Overall, the book is well-done.  It does a nice job of gauging where you might be at, and attacking the problem from multiple sides.  Bitcoin is a frustratingly slippery thing – you think you have it figured out, then the zen of it falls out of your head for a second and you have to fight to get it back. I’m sure there a people for whom this is all crystal clear, but I am not one of them.

The book has narrative sections, and interestingly, a full-length comic book right in the middle of it. There’s a chapter about the cryptographic basis of Bitcoin that had a lot  of math and graphs. I admit to skimming that one a bit.  There’s also perhaps an over-abundance of analogies. You start confusing them for each other after a while.

(Also, weirdly, the book is full of typographical errors.  I found three of them in a two-paragraph stretch, at one point.)

All in all, the book fulfilled its promise.  I was befuddled.  I’m still a little confused, but I’m light years ahead of where I was.

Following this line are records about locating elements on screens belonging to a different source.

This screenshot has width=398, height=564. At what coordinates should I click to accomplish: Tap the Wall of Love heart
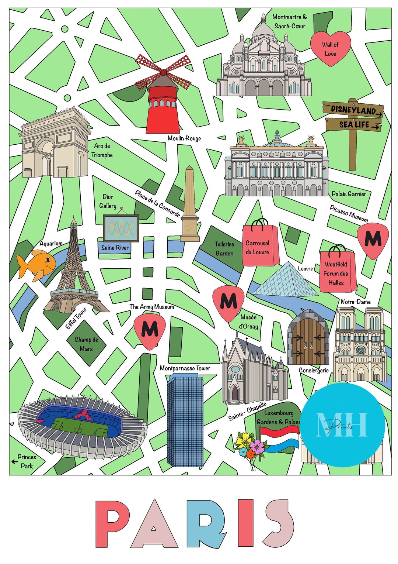point(330,48)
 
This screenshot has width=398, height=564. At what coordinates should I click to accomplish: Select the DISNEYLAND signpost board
point(353,110)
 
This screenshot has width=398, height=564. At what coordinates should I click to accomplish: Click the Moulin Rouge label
point(184,138)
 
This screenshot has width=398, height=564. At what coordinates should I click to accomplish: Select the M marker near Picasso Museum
point(373,239)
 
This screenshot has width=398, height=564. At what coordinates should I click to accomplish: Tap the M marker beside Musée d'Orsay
point(228,301)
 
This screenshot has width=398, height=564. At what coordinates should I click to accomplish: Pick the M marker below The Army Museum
point(150,329)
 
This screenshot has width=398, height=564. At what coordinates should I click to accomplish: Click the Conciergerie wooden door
point(308,338)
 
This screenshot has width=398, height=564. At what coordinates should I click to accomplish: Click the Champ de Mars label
point(86,344)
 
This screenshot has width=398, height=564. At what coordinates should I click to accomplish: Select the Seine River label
point(115,248)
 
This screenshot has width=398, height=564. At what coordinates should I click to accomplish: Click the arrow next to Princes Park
point(15,461)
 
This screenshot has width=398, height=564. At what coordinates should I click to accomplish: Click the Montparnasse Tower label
point(185,368)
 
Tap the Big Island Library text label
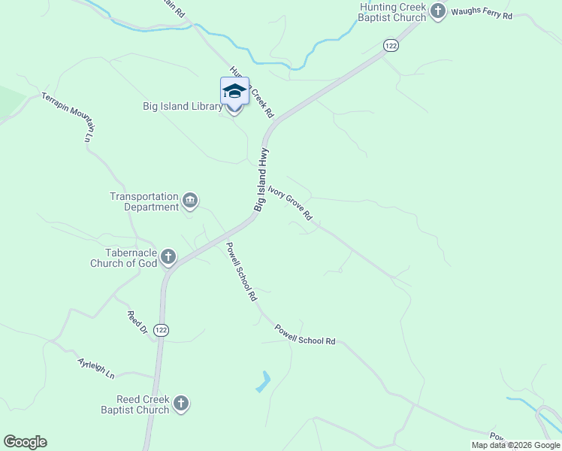(183, 107)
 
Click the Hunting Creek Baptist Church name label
(393, 12)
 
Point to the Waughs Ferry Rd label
(482, 15)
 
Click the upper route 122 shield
(390, 46)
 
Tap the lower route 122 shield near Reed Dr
(161, 330)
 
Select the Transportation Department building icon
(189, 200)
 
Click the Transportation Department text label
(144, 201)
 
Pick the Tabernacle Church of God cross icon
(168, 258)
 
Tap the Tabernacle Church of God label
(124, 258)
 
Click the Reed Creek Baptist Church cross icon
(180, 404)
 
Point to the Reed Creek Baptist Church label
(135, 404)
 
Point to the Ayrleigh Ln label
(96, 368)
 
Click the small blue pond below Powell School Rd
(263, 381)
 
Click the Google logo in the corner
(25, 442)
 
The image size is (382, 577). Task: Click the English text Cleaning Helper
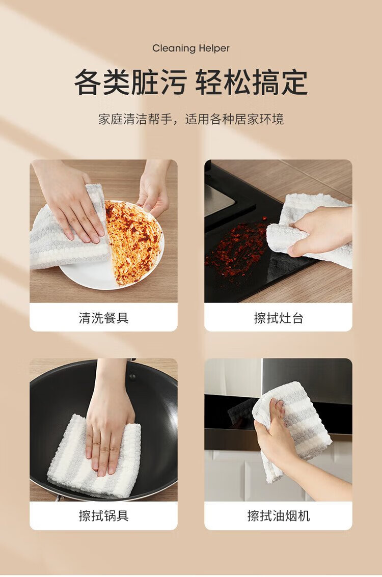[190, 48]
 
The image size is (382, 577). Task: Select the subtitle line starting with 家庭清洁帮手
[191, 119]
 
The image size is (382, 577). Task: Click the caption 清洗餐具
[103, 318]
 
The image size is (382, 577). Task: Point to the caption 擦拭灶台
[278, 318]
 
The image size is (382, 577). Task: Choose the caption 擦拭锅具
[103, 515]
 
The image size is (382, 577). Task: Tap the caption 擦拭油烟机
[278, 515]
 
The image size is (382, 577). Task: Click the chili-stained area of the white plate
[132, 241]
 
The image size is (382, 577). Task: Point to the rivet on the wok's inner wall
[132, 377]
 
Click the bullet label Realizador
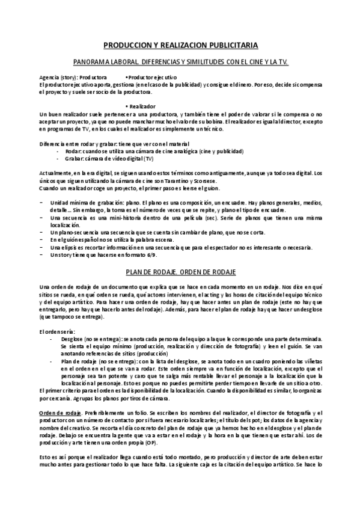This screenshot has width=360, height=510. point(142,105)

Let’s call this book a primer – it gets you started, and gives the basic knowledge required to learn more, if that’s what you decide to do. Honestly, I feel like I probably know enough at this point to trust Bitcoin and perhaps become a user of it.  If I ever decided to mine it (something the book highly discourages) or develop against it, I would clearly need to know more.

But, for now, this is enough.

(If you want to see the first two chapters, which is where some of the core theory lies, the page at No Starch has a free download.)